Saved data entries:
◇ ◇ ◇ ◇

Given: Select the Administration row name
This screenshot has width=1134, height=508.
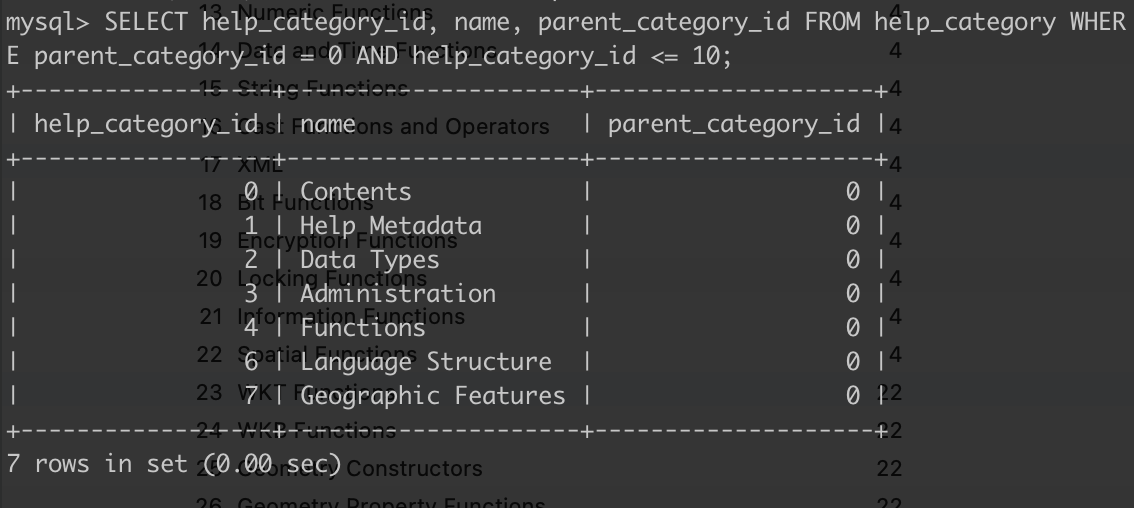Looking at the screenshot, I should click(397, 293).
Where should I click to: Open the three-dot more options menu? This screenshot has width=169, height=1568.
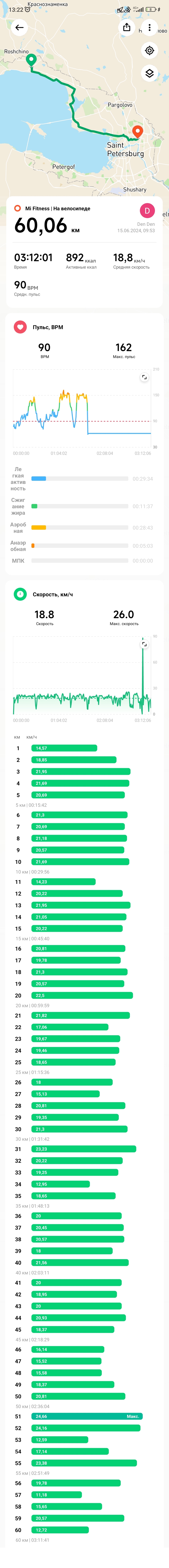(149, 28)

◇ ◇ ◇ ◇

■ **WHAT TO DO**:
Drop every picture and repeat the rest of the entries exactly.

■ **YOUR RESPONSE**:
Given: Select the Administration row name
This screenshot has width=1134, height=508.
Looking at the screenshot, I should click(397, 293).
Where should I click to: Open the three-dot more options menu? This screenshot has width=169, height=1568.
(149, 28)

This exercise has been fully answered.